── Records for the task

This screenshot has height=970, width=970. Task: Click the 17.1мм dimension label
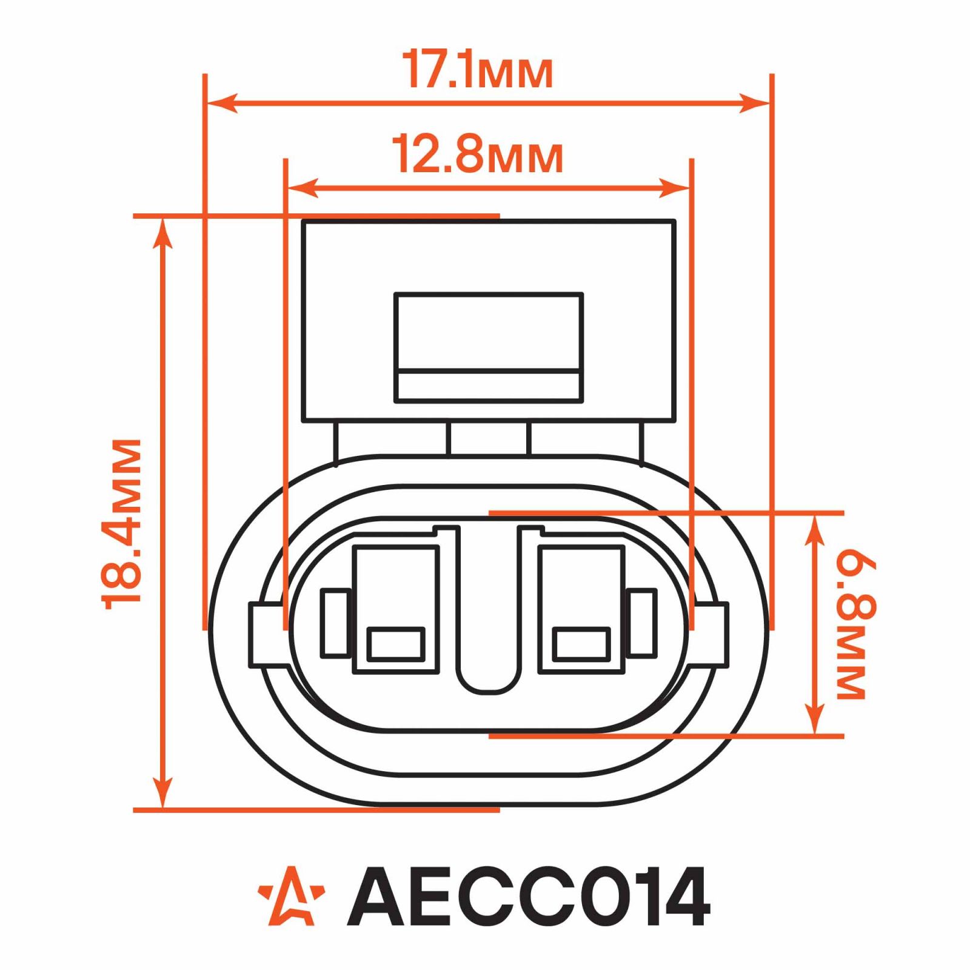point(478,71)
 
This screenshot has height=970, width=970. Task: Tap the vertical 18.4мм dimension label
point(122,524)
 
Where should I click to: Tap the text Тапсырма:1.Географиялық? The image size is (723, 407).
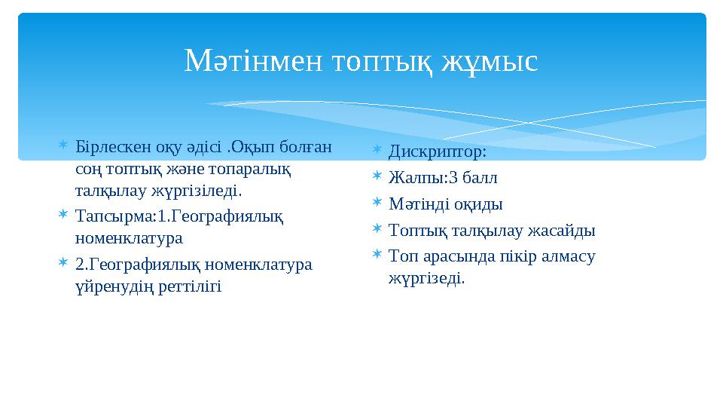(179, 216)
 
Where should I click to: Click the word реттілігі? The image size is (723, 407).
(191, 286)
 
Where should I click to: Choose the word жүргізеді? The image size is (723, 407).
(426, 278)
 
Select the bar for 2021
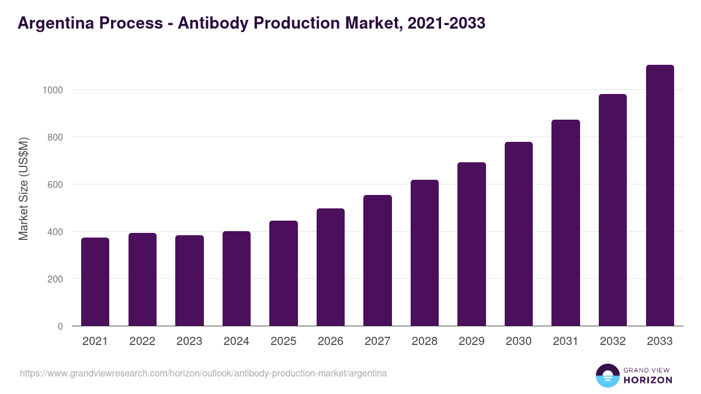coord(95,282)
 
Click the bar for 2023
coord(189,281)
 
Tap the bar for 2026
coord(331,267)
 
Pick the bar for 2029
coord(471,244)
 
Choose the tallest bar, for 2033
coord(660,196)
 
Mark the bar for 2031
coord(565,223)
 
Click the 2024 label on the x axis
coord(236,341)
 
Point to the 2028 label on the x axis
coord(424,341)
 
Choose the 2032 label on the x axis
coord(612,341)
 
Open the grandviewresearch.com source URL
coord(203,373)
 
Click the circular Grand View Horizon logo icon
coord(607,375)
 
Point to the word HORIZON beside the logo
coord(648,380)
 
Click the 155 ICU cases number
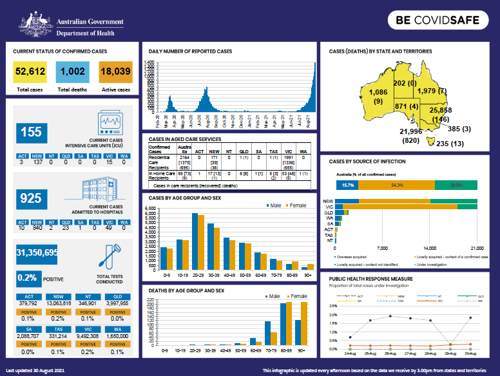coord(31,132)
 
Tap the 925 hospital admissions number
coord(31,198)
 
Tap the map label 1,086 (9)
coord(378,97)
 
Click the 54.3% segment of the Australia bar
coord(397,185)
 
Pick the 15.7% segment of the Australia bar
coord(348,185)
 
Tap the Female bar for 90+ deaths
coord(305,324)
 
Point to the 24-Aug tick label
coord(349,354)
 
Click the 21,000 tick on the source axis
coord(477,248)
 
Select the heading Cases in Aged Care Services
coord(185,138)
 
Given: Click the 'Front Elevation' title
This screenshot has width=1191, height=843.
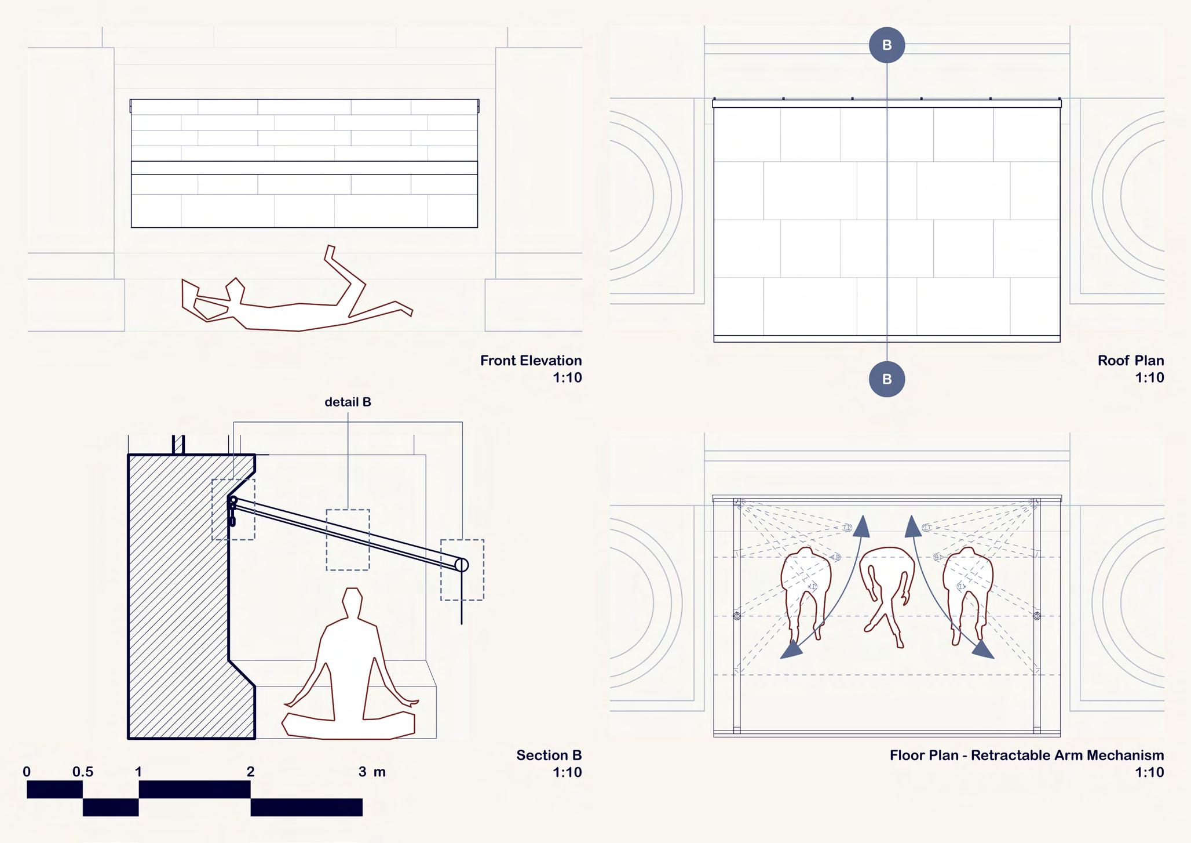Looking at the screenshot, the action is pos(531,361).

────
── Records for the task

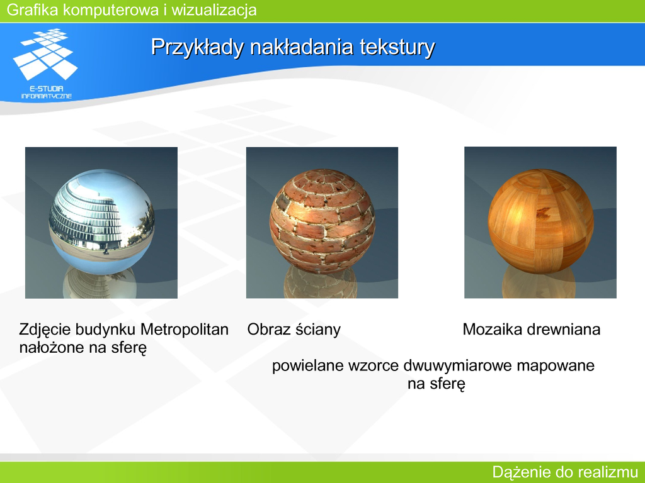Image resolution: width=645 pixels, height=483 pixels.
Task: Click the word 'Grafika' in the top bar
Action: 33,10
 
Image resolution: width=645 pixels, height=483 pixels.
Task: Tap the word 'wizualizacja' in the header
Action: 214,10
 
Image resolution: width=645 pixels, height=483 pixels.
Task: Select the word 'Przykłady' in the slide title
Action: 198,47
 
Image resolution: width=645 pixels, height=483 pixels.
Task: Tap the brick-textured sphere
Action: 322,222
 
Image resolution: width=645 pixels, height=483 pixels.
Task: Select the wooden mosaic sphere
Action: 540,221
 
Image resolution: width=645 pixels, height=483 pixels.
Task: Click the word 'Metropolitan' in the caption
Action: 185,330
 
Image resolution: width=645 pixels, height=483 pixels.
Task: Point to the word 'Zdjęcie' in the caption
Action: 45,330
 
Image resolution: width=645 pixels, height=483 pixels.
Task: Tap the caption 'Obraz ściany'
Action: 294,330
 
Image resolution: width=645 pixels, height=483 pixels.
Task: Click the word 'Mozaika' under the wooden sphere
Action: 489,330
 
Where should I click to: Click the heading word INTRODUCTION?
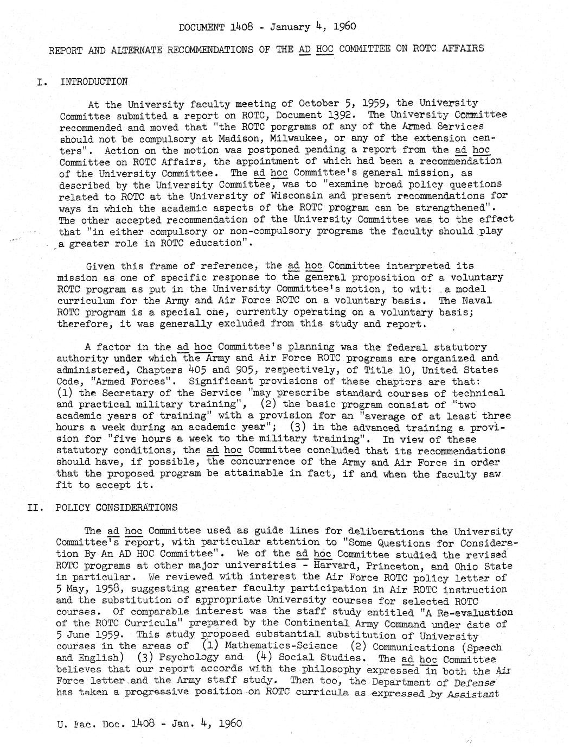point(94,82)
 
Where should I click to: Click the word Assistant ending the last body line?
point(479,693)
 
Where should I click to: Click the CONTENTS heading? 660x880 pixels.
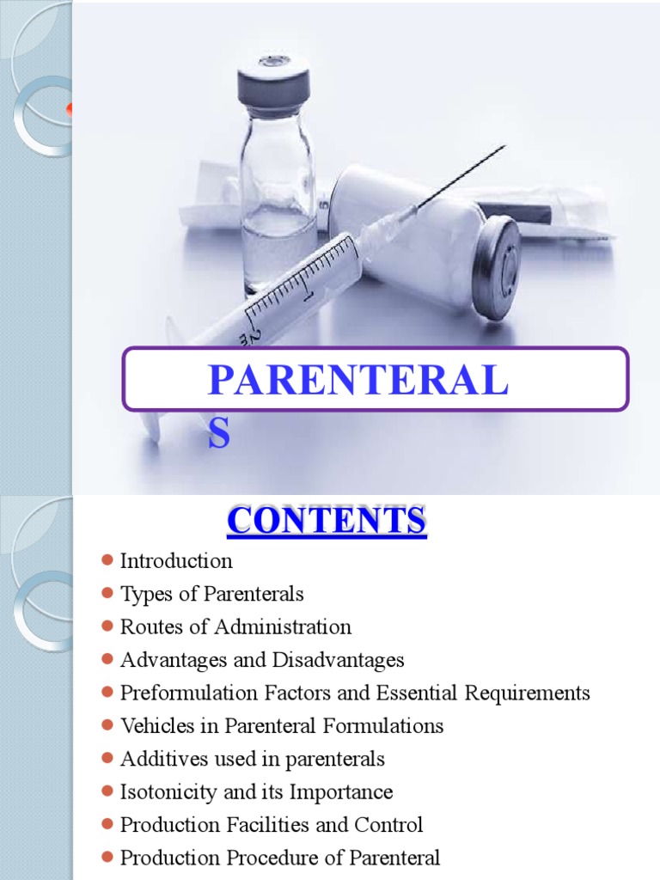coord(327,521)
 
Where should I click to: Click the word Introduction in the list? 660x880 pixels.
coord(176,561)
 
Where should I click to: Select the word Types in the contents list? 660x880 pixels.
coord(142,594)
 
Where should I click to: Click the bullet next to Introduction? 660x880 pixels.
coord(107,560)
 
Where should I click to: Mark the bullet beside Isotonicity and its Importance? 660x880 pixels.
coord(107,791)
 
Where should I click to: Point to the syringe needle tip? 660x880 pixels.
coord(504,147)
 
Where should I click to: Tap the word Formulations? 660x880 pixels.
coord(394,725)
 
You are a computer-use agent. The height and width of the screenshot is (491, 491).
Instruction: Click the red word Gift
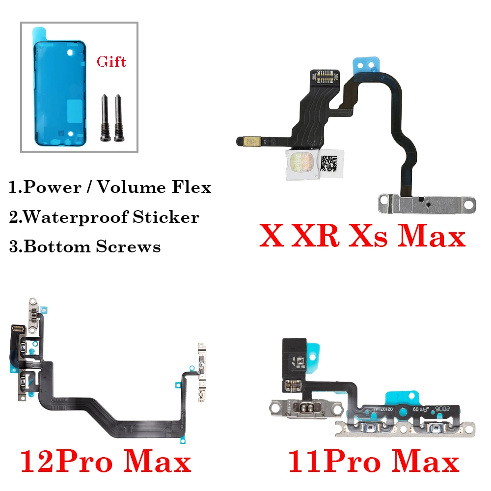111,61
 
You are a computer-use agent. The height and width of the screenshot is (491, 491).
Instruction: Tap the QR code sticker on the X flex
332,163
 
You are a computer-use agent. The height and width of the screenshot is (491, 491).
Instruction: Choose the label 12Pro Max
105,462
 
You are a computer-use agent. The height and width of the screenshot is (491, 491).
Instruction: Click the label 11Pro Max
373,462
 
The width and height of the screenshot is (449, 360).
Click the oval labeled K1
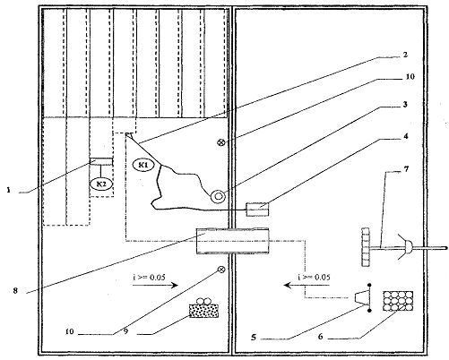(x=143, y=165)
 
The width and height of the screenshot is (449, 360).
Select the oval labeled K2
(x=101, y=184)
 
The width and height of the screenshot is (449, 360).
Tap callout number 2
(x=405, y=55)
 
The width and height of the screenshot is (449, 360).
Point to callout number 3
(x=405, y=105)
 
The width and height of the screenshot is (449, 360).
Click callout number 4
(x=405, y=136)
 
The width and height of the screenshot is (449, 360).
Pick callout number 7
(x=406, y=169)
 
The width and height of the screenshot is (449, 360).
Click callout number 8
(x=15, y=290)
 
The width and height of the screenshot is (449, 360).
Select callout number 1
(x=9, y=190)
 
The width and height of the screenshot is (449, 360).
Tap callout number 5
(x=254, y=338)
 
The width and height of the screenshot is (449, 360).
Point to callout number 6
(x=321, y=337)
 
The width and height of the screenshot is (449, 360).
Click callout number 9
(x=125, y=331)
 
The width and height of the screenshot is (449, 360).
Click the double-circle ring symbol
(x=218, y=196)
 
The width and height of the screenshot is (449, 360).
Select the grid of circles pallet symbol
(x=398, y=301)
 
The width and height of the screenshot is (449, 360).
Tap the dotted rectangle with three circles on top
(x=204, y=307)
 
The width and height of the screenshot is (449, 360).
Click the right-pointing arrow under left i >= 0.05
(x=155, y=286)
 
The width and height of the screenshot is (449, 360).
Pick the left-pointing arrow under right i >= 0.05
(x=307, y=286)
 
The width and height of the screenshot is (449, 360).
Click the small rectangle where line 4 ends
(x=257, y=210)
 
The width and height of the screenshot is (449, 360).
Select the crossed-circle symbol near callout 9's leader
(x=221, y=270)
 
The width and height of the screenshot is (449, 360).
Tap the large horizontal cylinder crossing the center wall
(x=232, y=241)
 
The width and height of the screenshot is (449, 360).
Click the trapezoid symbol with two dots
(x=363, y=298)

────
── Records for the task

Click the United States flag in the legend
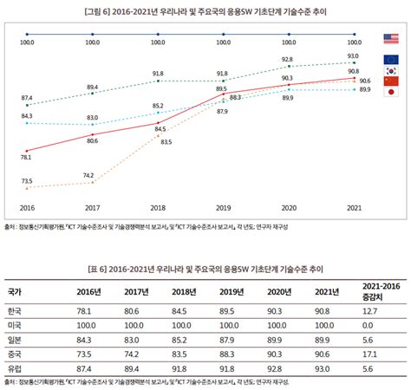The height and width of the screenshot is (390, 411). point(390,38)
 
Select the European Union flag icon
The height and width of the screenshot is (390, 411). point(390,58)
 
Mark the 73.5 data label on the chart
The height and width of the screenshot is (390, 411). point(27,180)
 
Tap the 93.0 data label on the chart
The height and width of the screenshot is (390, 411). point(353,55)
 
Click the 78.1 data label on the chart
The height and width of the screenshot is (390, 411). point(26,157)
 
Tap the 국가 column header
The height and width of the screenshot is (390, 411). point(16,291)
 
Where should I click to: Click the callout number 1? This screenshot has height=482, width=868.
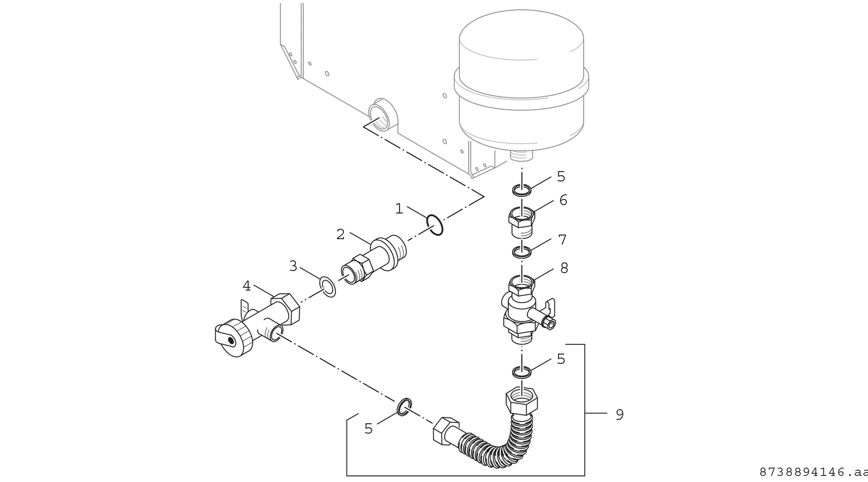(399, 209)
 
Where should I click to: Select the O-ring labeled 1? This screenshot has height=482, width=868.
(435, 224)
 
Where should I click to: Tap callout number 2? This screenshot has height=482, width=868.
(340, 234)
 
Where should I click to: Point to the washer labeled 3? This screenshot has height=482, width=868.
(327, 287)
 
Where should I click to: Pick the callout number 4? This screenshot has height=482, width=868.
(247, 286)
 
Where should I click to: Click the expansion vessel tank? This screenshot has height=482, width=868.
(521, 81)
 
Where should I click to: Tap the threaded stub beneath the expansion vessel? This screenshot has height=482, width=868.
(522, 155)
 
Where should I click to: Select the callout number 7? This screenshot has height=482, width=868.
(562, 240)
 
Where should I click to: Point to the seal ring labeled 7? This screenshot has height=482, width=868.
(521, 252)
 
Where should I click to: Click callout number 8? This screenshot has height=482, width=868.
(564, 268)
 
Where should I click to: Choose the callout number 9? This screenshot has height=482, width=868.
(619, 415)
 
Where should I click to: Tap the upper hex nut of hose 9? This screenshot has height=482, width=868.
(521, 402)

────

Please render the records from the line with "Where should I click to: Tap the text" to the line with "coord(185,138)" as a Markdown table with the columns Row and Line, numbering each row and skipping blank lines. Leave the pictures out.

Exercise response:
| Row | Line |
|---|---|
| 1 | Where should I click to: Tap the text Тапсырма:1.Географиялық? The image size is (723, 407). |
| 2 | (179, 216) |
| 3 | Where should I click to: Click the word реттілігі? The image size is (723, 407). |
| 4 | (191, 286) |
| 5 | Where should I click to: Choose the word жүргізеді? The image size is (723, 407). |
| 6 | (426, 278) |
| 7 | Select the bar for 2021 |
| 8 | coord(95,282) |
| 9 | Click the bar for 2023 |
| 10 | coord(189,281) |
| 11 | Tap the bar for 2026 |
| 12 | coord(331,267) |
| 13 | Pick the bar for 2029 |
| 14 | coord(471,244) |
| 15 | Choose the tallest bar, for 2033 |
| 16 | coord(660,196) |
| 17 | Mark the bar for 2031 |
| 18 | coord(565,223) |
| 19 | Click the 2024 label on the x axis |
| 20 | coord(236,341) |
| 21 | Point to the 2028 label on the x axis |
| 22 | coord(424,341) |
| 23 | Choose the 2032 label on the x axis |
| 24 | coord(612,341) |
| 25 | Open the grandviewresearch.com source URL |
| 26 | coord(203,373) |
| 27 | Click the circular Grand View Horizon logo icon |
| 28 | coord(607,375) |
| 29 | Point to the word HORIZON beside the logo |
| 30 | coord(648,380) |
| 31 | Click the 155 ICU cases number |
| 32 | coord(31,132) |
| 33 | Tap the 925 hospital admissions number |
| 34 | coord(31,198) |
| 35 | Tap the map label 1,086 (9) |
| 36 | coord(378,97) |
| 37 | Click the 54.3% segment of the Australia bar |
| 38 | coord(397,185) |
| 39 | Pick the 15.7% segment of the Australia bar |
| 40 | coord(348,185) |
| 41 | Tap the Female bar for 90+ deaths |
| 42 | coord(305,324) |
| 43 | Point to the 24-Aug tick label |
| 44 | coord(349,354) |
| 45 | Click the 21,000 tick on the source axis |
| 46 | coord(477,248) |
| 47 | Select the heading Cases in Aged Care Services |
| 48 | coord(185,138) |